DataFrame Style functions

Sedona SQL functions can be used in a DataFrame style API similar to Spark functions.

The following objects contain the exposed functions: org.apache.spark.sql.sedona_sql.expressions.st_functions, org.apache.spark.sql.sedona_sql.expressions.st_constructors, org.apache.spark.sql.sedona_sql.expressions.st_predicates, and org.apache.spark.sql.sedona_sql.expressions.st_aggregates.

Every function can take all Column arguments. Additionally, overloaded forms can commonly take a mix of String and other Scala types (such as Double) as arguments.

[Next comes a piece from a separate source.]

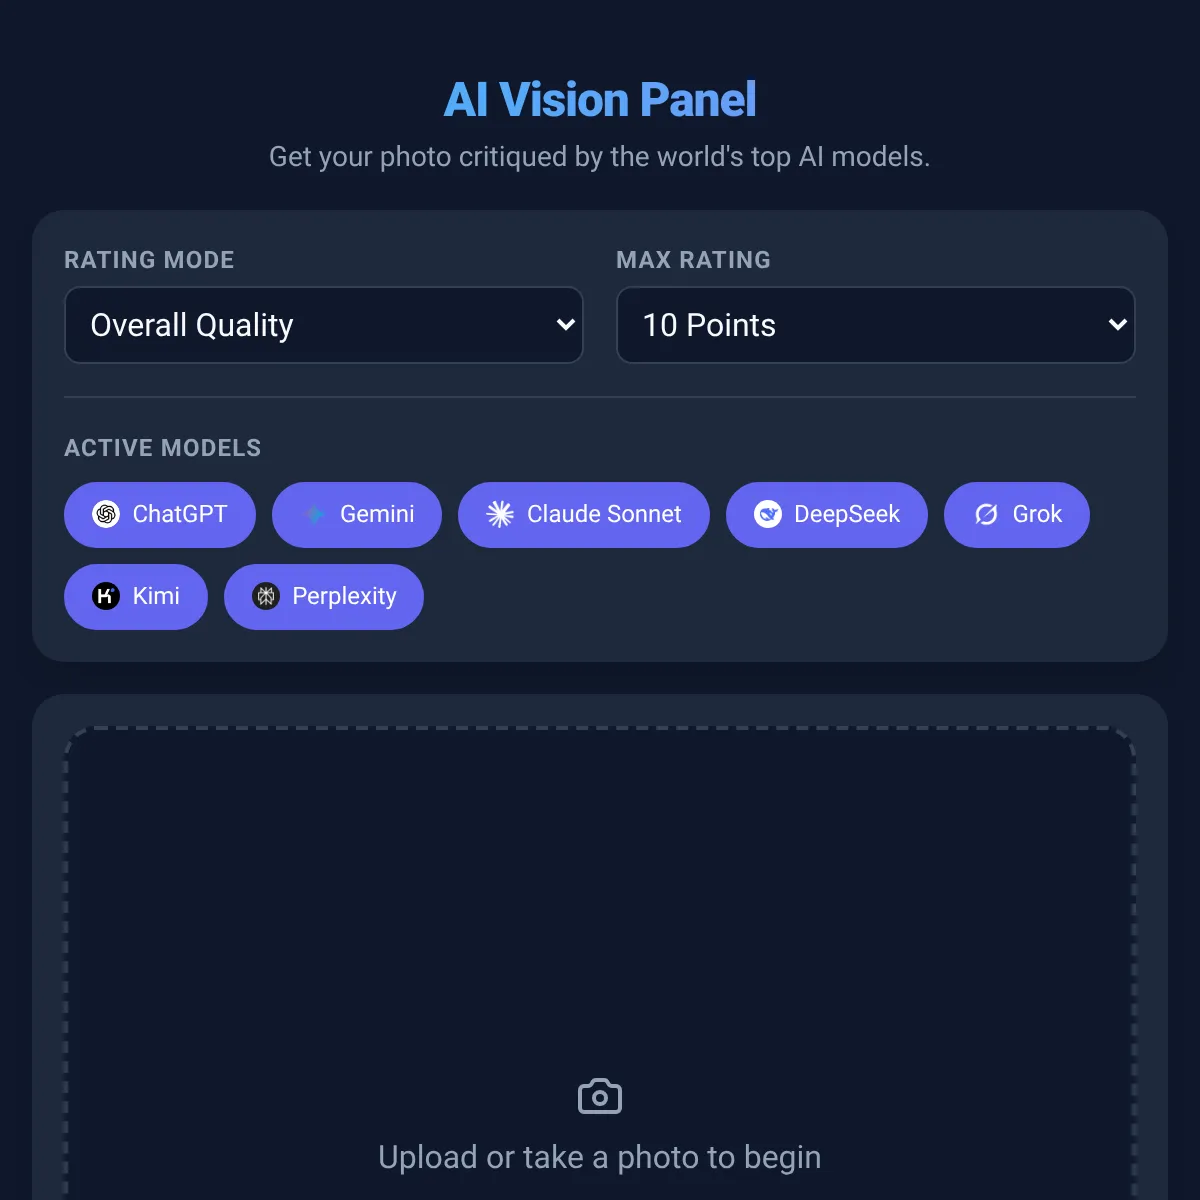Click the AI Vision Panel title
Screen dimensions: 1200x1200
point(600,100)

In general the following rules apply (although check the documentation of specific functions for any exceptions):

  1. Every function returns a Column so that it can be used interchangeably with Spark functions as well as DataFrame methods such as DataFrame.select or DataFrame.join.
  2. Every function has a form that takes all Column arguments. These are the most versatile of the forms.
  3. Most functions have a form that takes a mix of String arguments with other Scala types.
  1. Column type arguments are passed straight through and are always accepted.
  2. str type arguments are always assumed to be names of columns and are wrapped in a Column to support that. If an actual string literal needs to be passed then it will need to be wrapped in a Column using pyspark.sql.functions.lit.
  3. Any other types of arguments are checked on a per function basis. Generally, arguments that could reasonably support a python native type are accepted and passed through. 4. Shapely Geometry objects are not currently accepted in any of the functions.

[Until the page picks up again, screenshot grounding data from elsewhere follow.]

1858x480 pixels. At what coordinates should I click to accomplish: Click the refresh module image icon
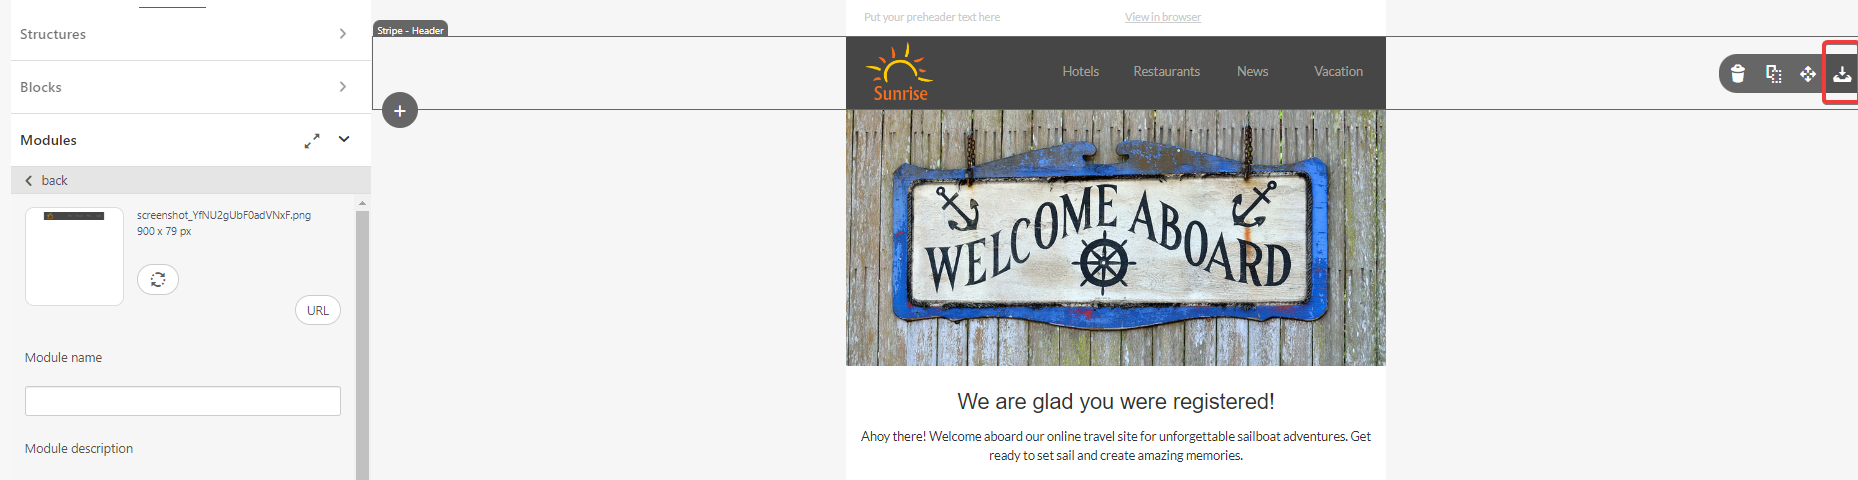[x=158, y=279]
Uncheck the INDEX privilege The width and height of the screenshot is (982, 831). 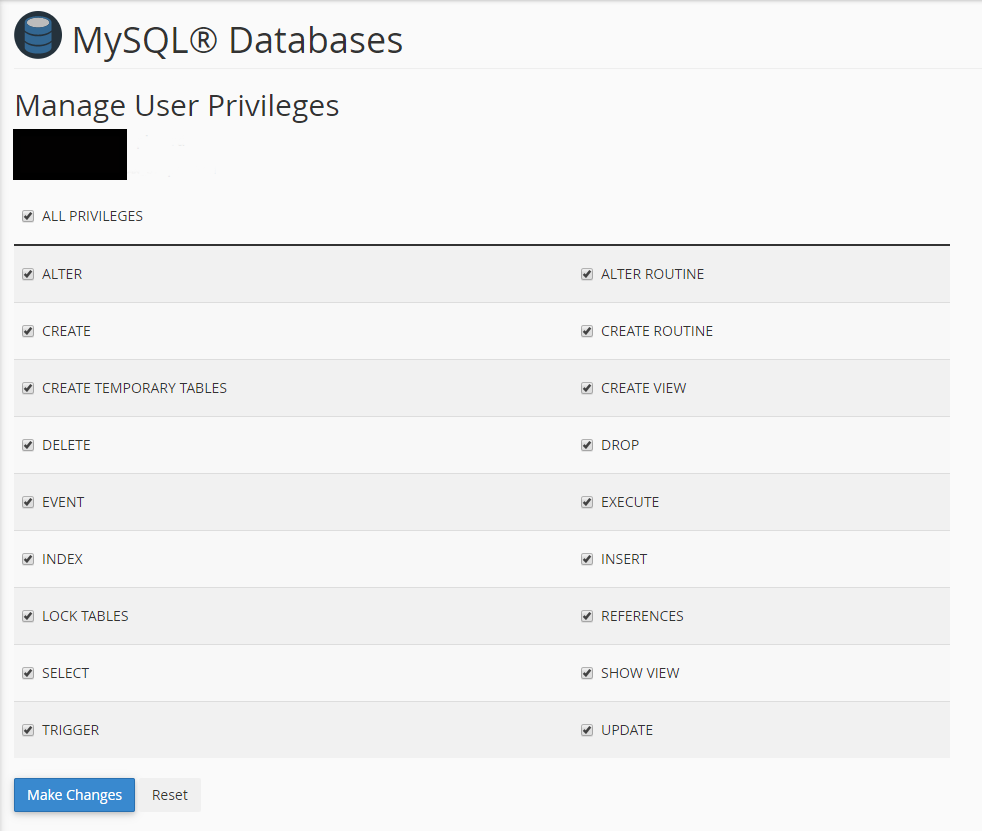(28, 559)
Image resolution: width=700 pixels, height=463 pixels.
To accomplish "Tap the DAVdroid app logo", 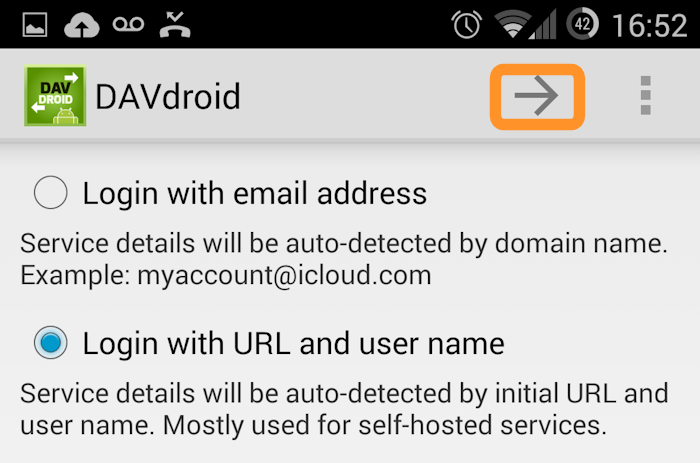I will 55,96.
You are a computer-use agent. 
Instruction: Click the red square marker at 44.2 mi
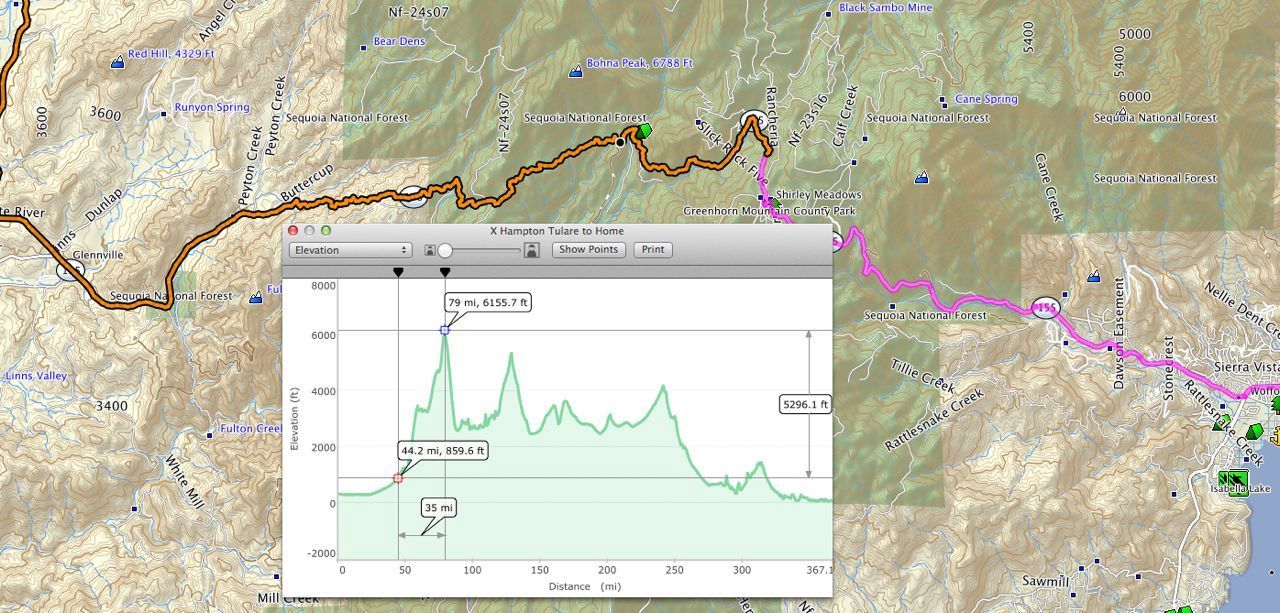(398, 478)
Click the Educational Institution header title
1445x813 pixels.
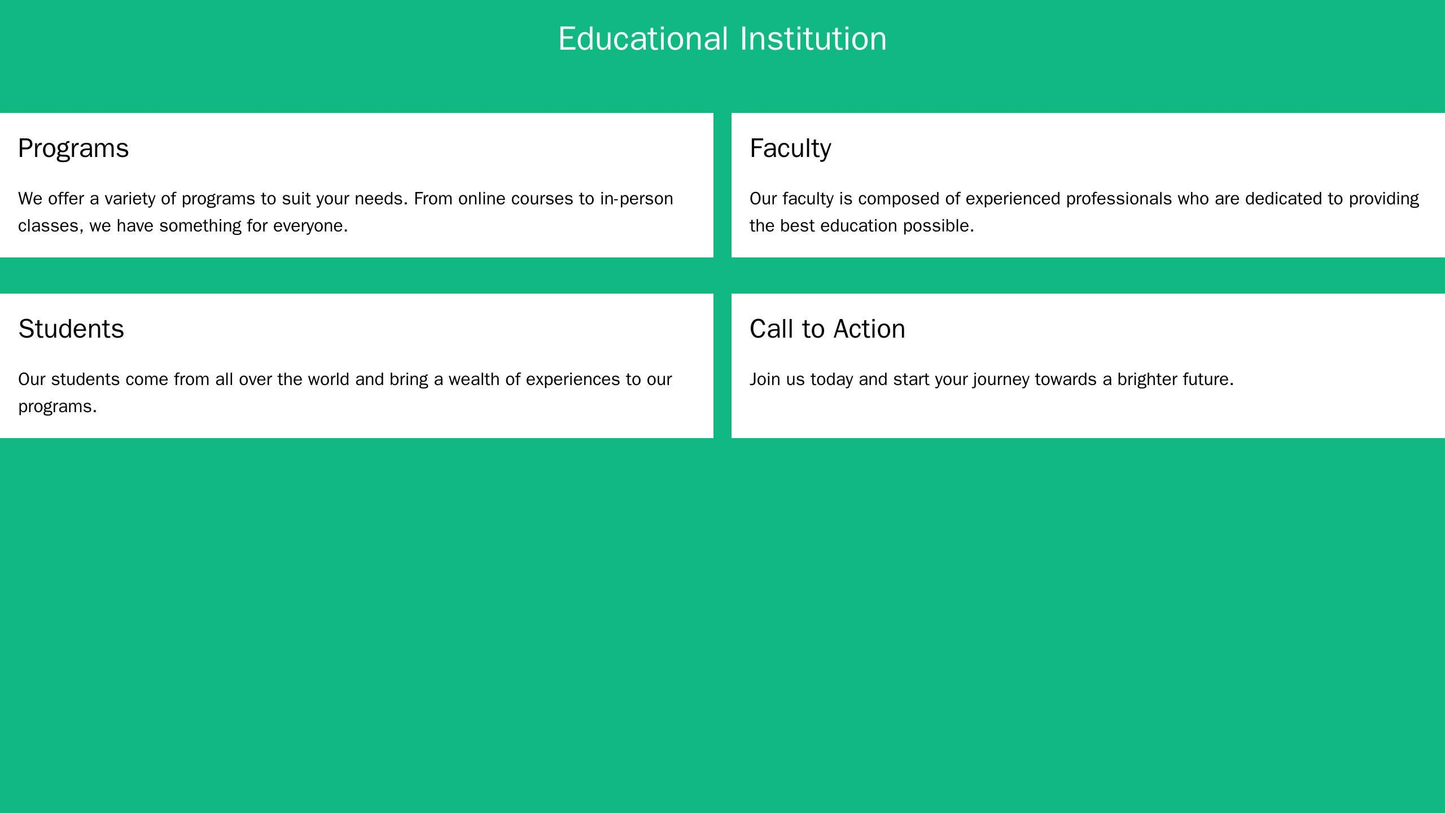point(722,38)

The exact mixture of argument types allowed is function specific. However, in these instances, all String arguments are assumed to be the names of columns and will be wrapped in a Column automatically. Non-String arguments are assumed to be literals that are passed to the sedona function. If you need to pass a String literal then you should use the all Column form of the sedona function and wrap the String literal in a Column with the lit Spark function.

A short example of using this API (uses the array_min and array_max Spark functions):

val values_df = spark.sql("SELECT array(0.0, 1.0, 2.0) AS values")
val min_value = array_min("values")
val max_value = array_max("values")
val point_df = values_df.select(ST_Point(min_value, max_value).as("point"))
from pyspark.sql import functions as f

from sedona.spark import *

df = spark.sql("SELECT array(0.0, 1.0, 2.0) AS values")

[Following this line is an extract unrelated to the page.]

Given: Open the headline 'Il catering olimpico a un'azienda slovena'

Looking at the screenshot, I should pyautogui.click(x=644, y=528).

min_value = f.array_min("values")
max_value = f.array_max("values")

df = df.select(ST_Point(min_value, max_value).alias("point"))

The above code will generate the following dataframe:

+-----------+
|point      |
+-----------+
|POINT (0 2)|
+-----------+

Some functions will take native python values and infer them as literals. For example:

from sedona.spark import *

df = df.select(ST_Point(1.0, 3.0).alias("point"))

This will generate a dataframe with a constant point in a column:

+-----------+
|point      |
+-----------+
|POINT (1 3)|
+-----------+